Target position records
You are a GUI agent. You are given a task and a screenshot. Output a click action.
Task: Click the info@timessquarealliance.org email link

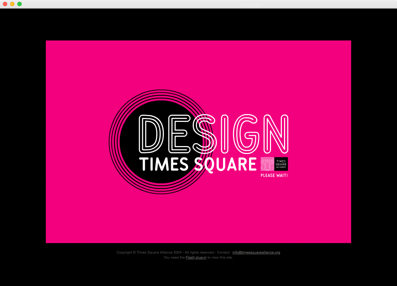tap(256, 252)
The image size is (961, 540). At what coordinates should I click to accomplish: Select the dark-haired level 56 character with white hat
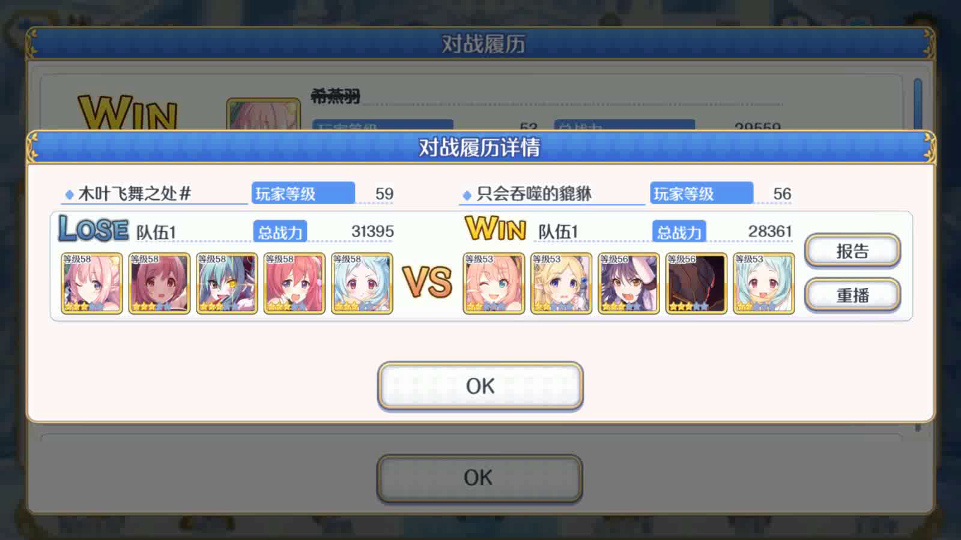click(629, 283)
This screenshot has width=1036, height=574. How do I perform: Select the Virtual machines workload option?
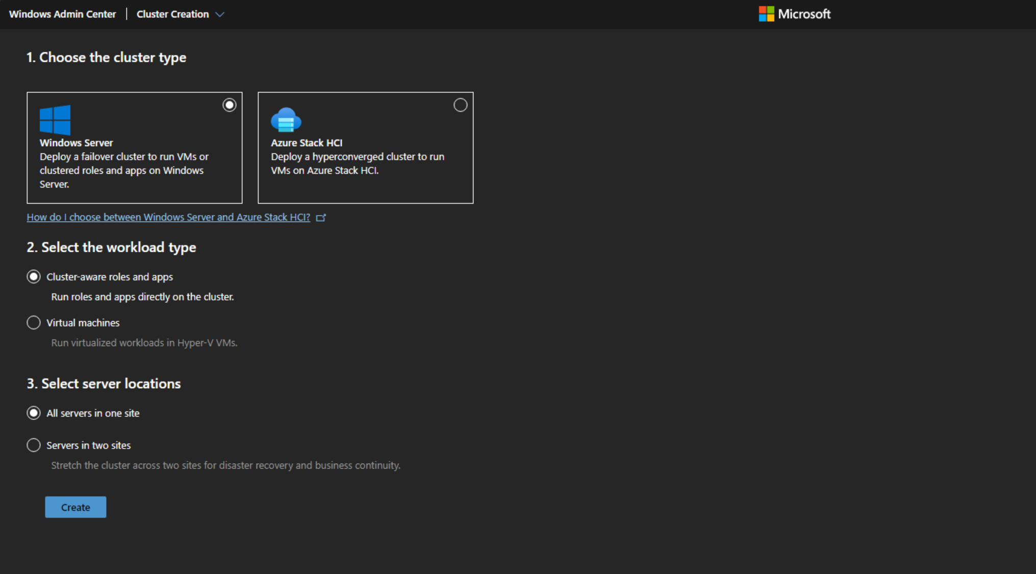tap(33, 322)
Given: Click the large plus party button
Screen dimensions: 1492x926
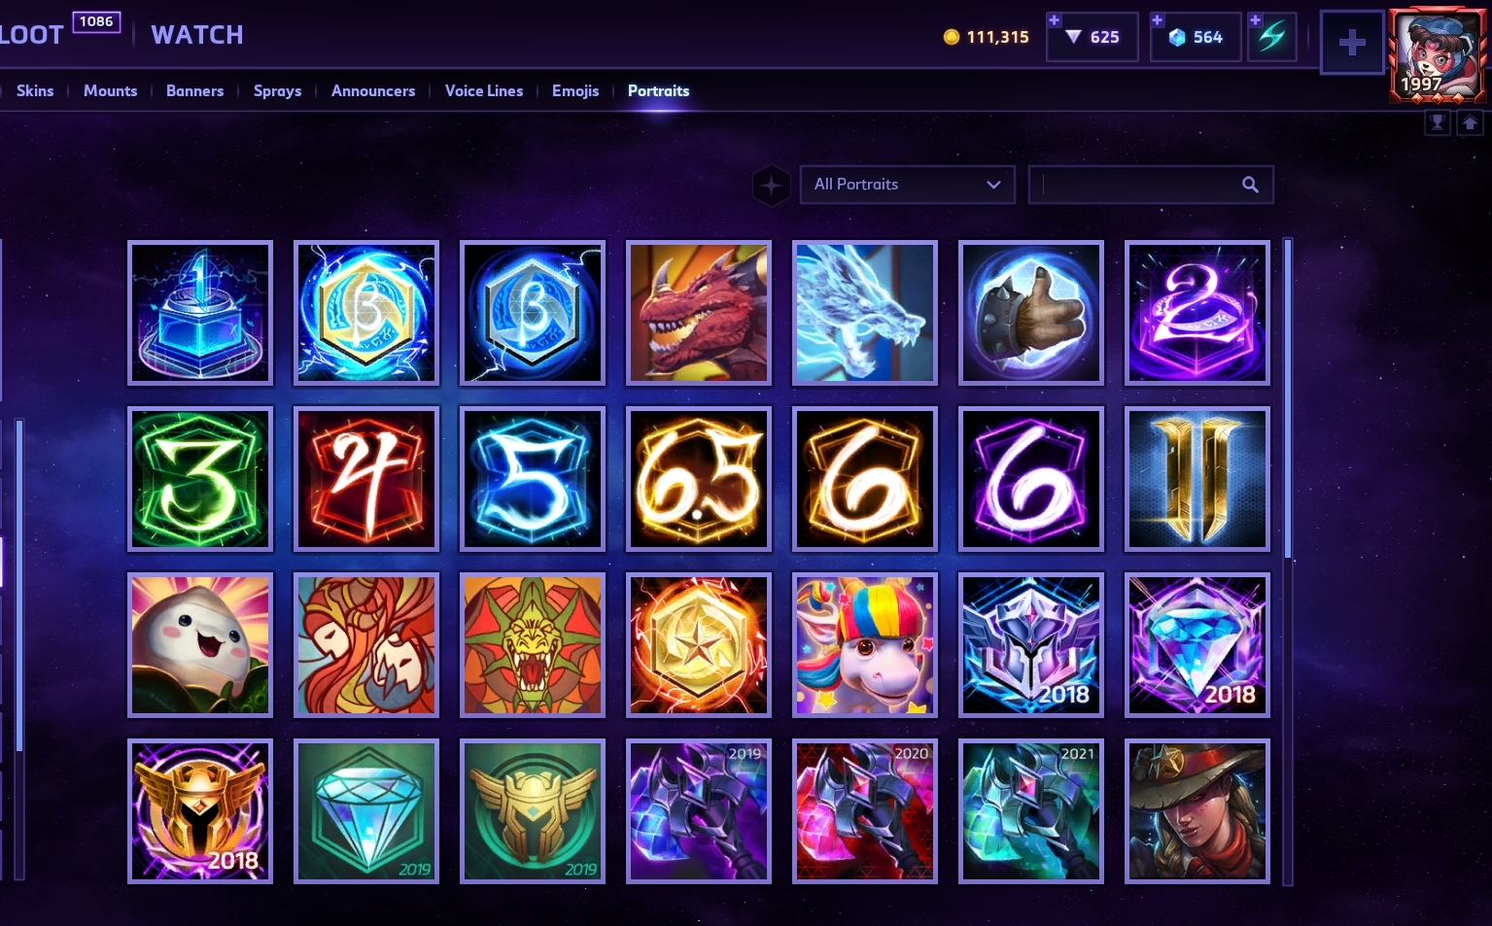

• **WHAT THE EXERCISE ASKS**
Reproduce every line of the entries above word for word, leaving out the pictures.

• **RESPONSE TO THIS TASK**
You are a GUI agent. You are given a task and a screenshot. Output a click action.
Task: Click the info@timessquarealliance.org email link

tap(256, 252)
The image size is (961, 540). At what coordinates should I click to accomplish: Select the dark-haired level 56 character with white hat
click(629, 283)
This screenshot has width=1036, height=574. How do I perform: Select the Virtual machines workload option?
tap(33, 322)
Given: Click the large plus party button
Screen dimensions: 1492x926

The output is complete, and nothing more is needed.